** THE RECORDS follows **

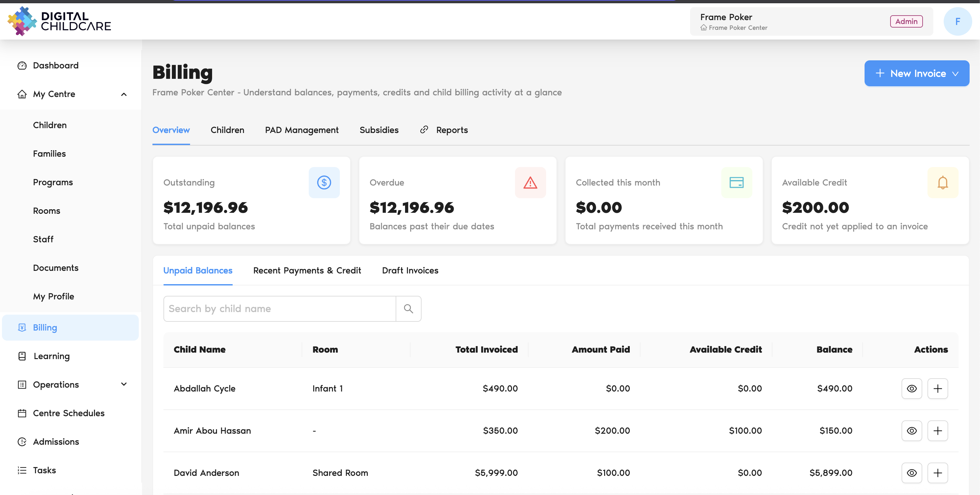Click the Available Credit bell icon
Viewport: 980px width, 495px height.
(942, 183)
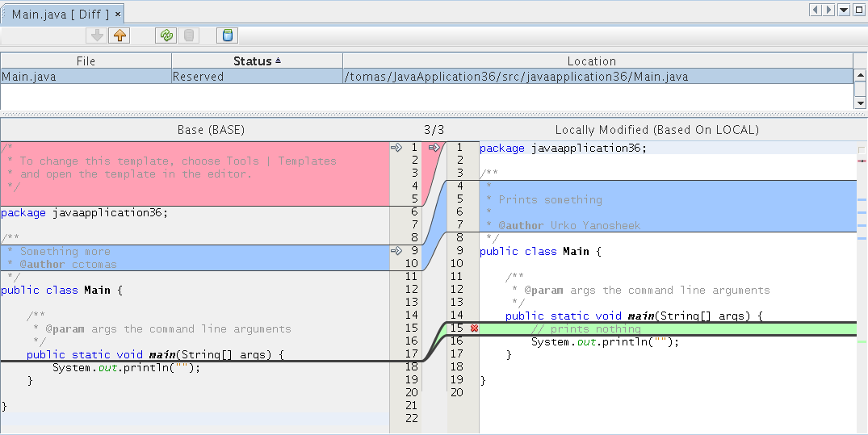Refresh the diff with green arrows icon
The image size is (868, 435).
point(166,36)
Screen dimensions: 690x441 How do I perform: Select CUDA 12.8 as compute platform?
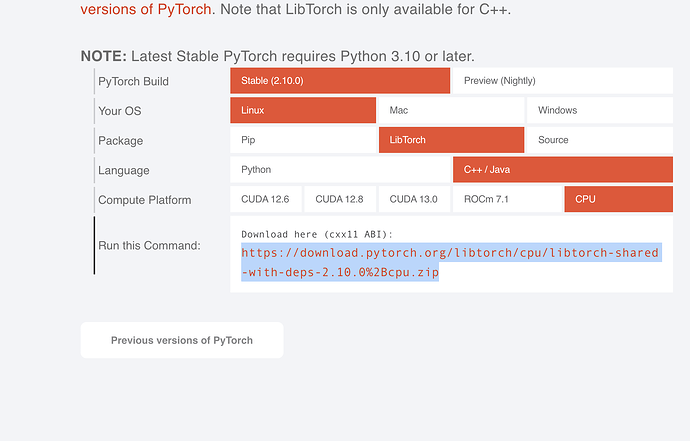tap(340, 199)
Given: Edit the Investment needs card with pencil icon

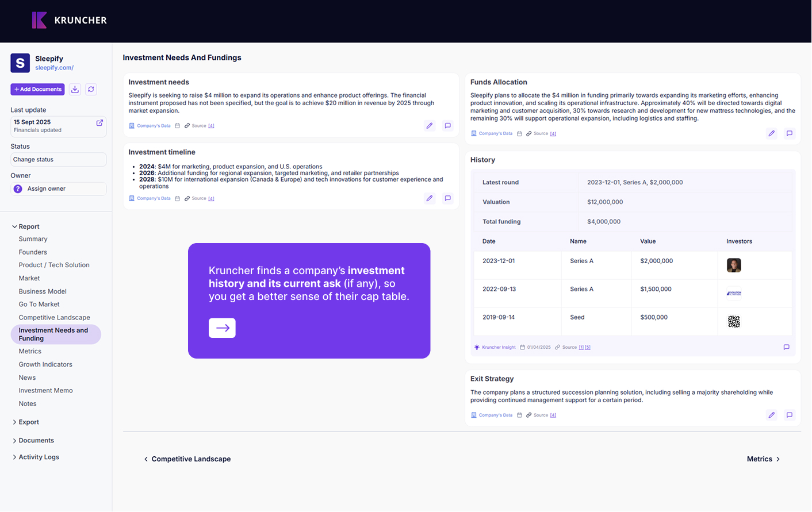Looking at the screenshot, I should pyautogui.click(x=430, y=126).
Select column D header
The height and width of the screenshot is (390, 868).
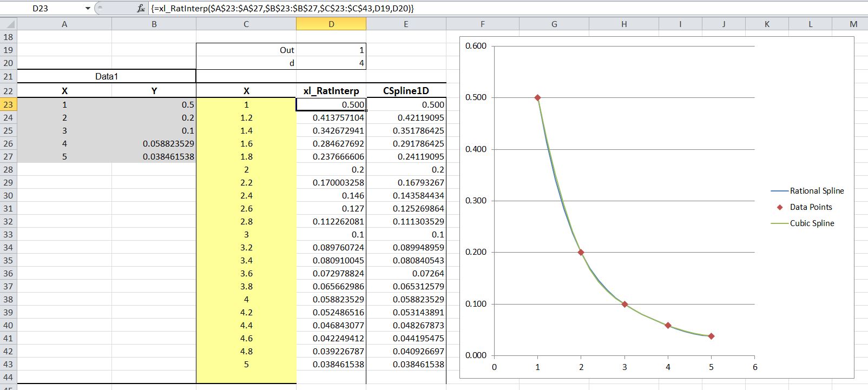[331, 24]
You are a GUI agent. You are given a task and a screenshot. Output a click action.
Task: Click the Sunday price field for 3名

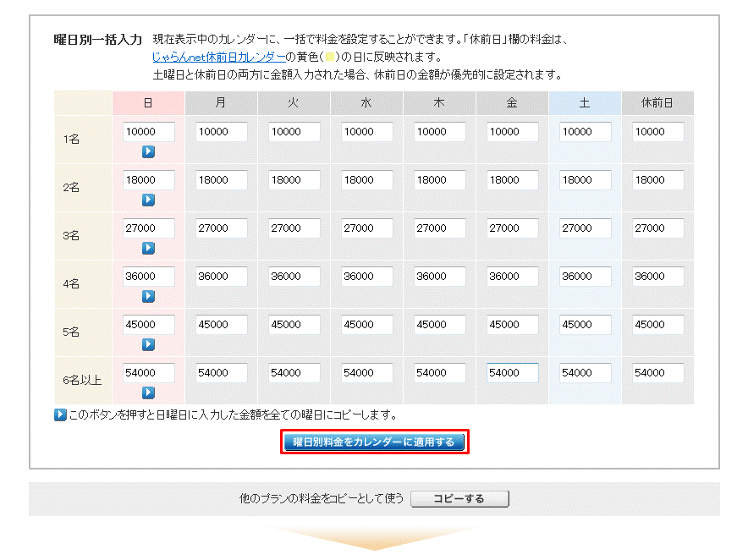tap(149, 228)
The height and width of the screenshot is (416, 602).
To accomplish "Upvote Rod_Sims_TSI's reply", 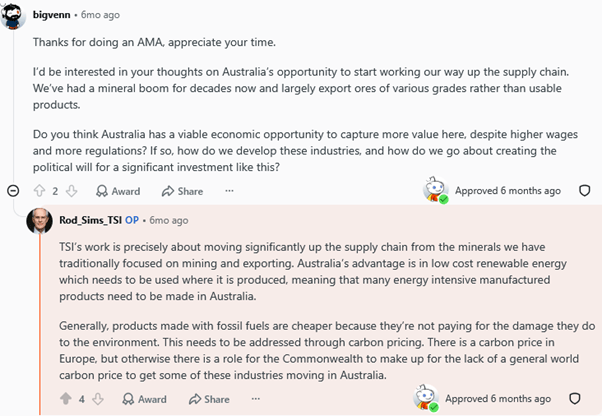I will (x=66, y=399).
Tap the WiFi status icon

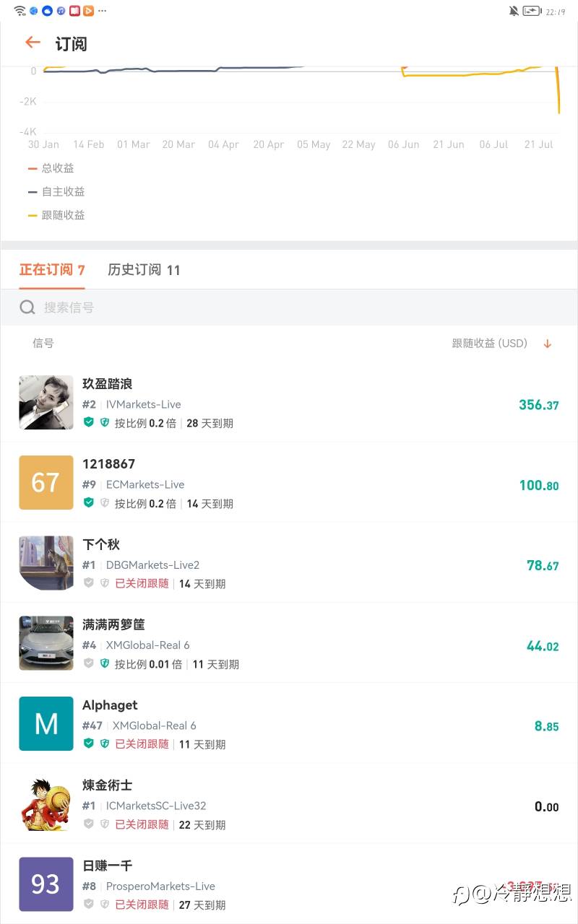pos(20,11)

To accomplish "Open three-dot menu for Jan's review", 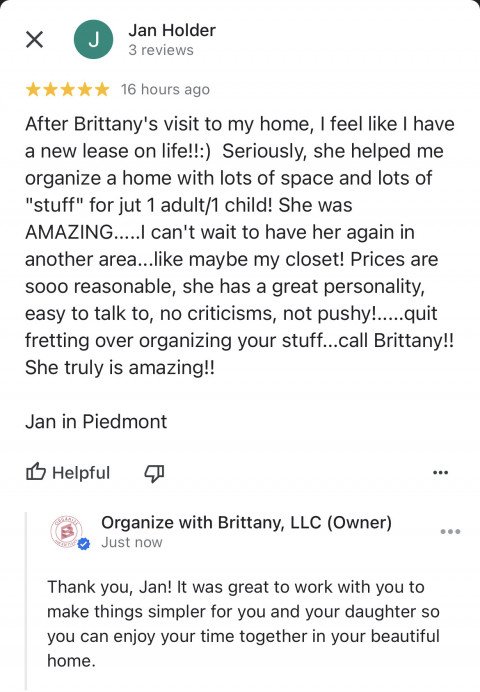I will (440, 472).
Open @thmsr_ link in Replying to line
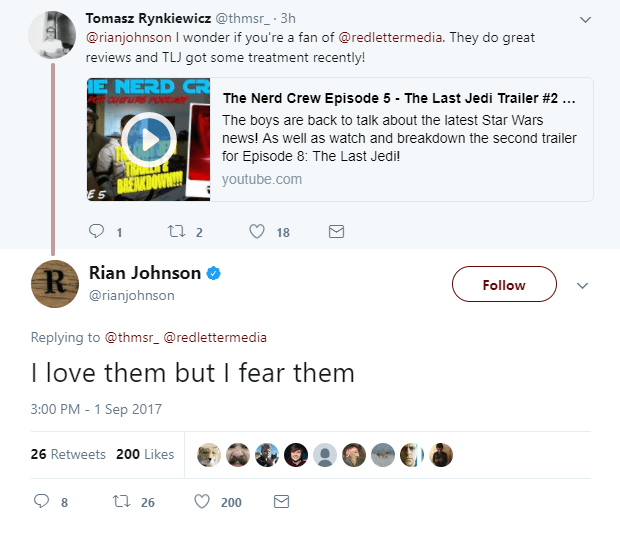The image size is (620, 538). [132, 337]
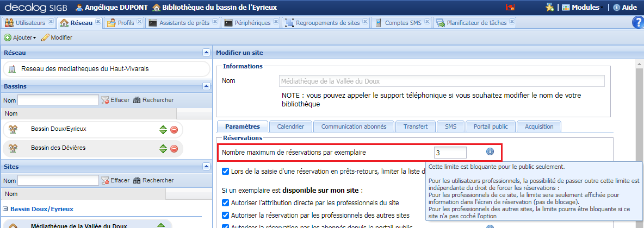Image resolution: width=644 pixels, height=228 pixels.
Task: Uncheck direct attribution by site professionals
Action: [x=226, y=203]
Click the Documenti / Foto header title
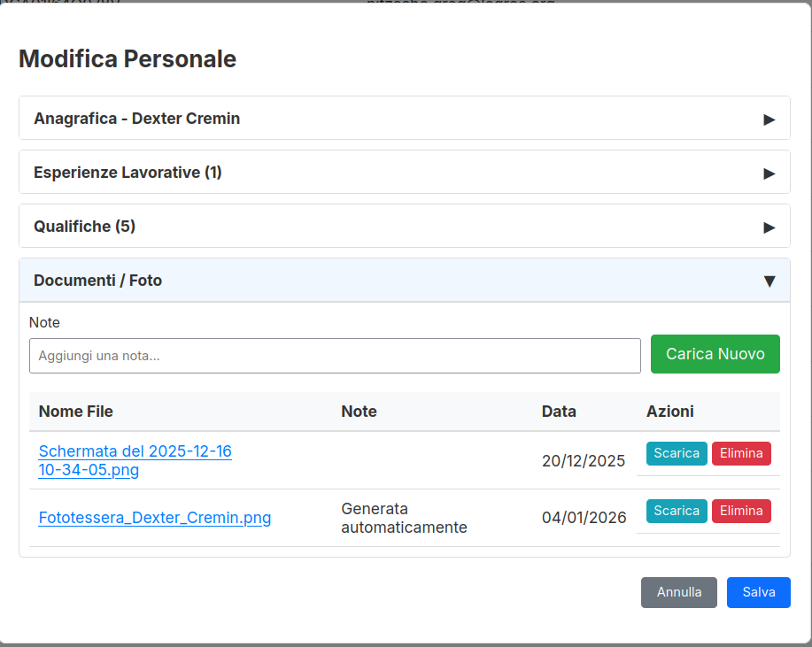 tap(98, 281)
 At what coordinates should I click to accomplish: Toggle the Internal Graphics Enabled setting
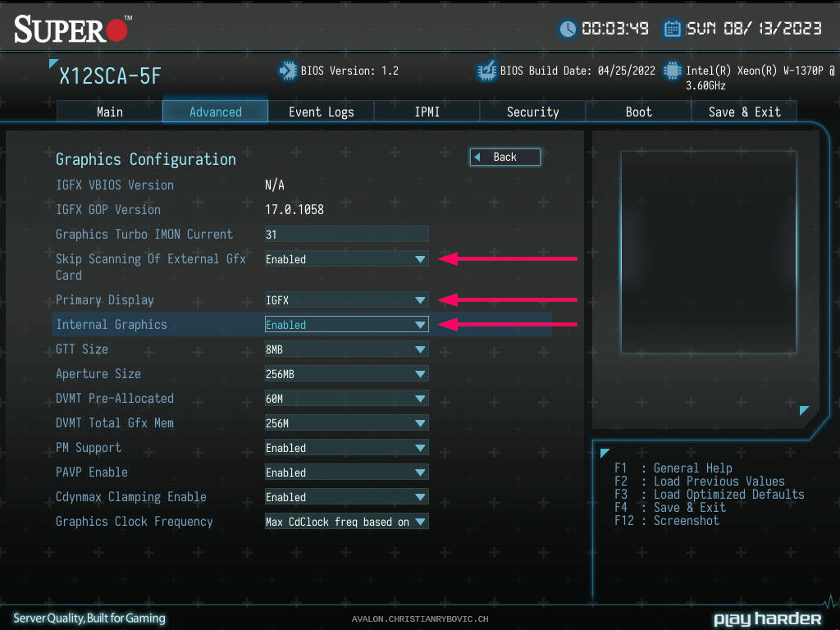(x=346, y=325)
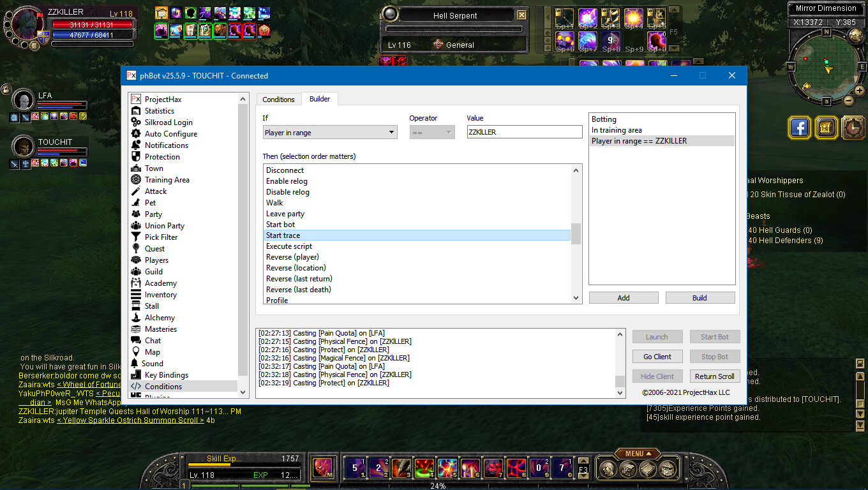Open the Map pin icon entry

135,352
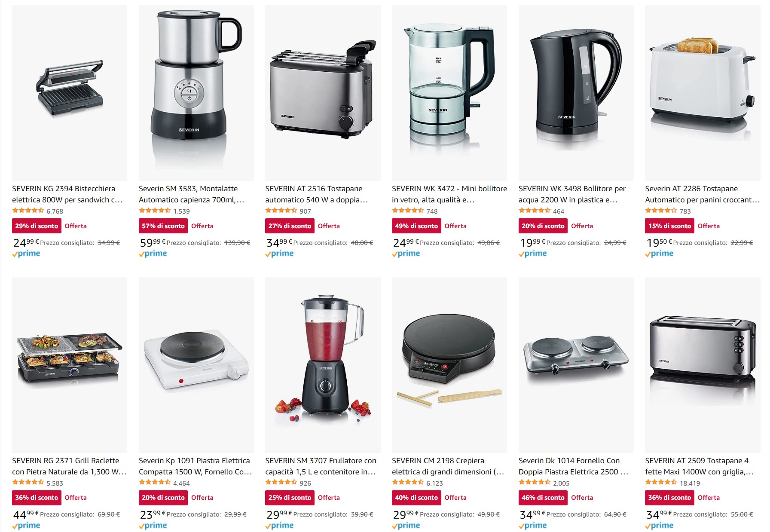Click the prime badge under the Kp 1091 Piastra
This screenshot has height=532, width=770.
point(153,526)
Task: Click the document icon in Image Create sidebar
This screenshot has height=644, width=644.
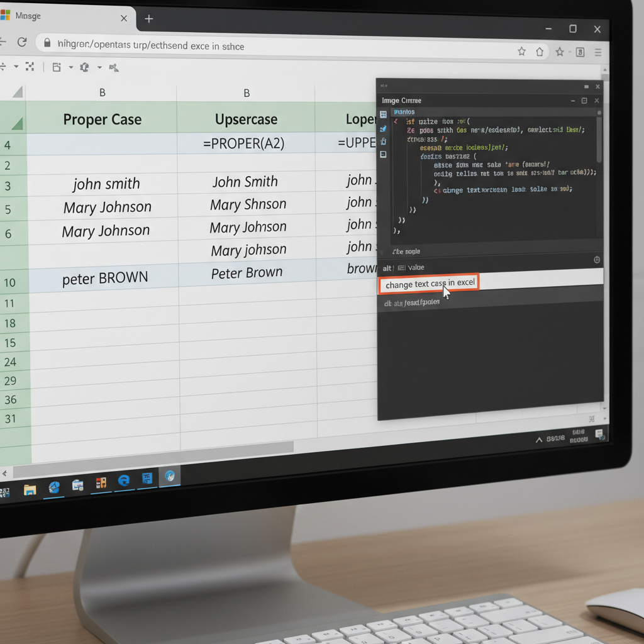Action: [384, 154]
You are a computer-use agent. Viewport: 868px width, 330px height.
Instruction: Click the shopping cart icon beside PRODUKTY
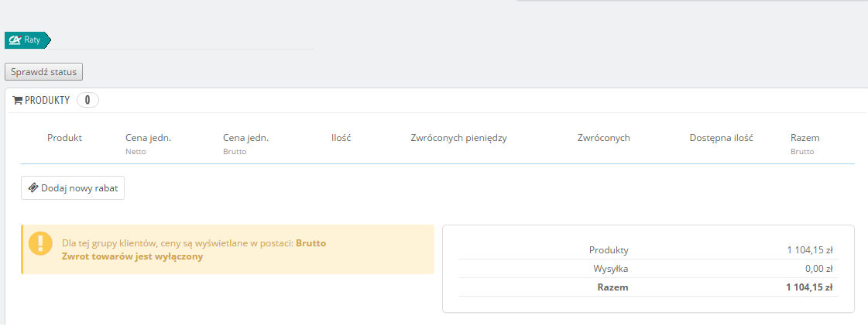point(18,101)
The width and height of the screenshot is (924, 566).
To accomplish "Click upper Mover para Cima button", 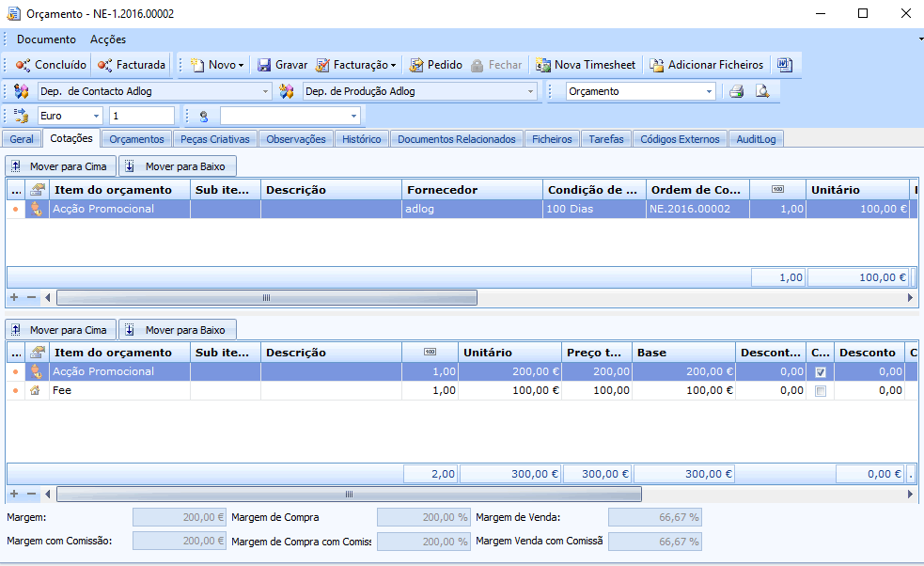I will pos(62,166).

** End of THE RECORDS **

▸ TASK DETAILS:
Work out how many lines above include the string "agent", then give that number alone.

▸ EXERCISE ANSWER:
2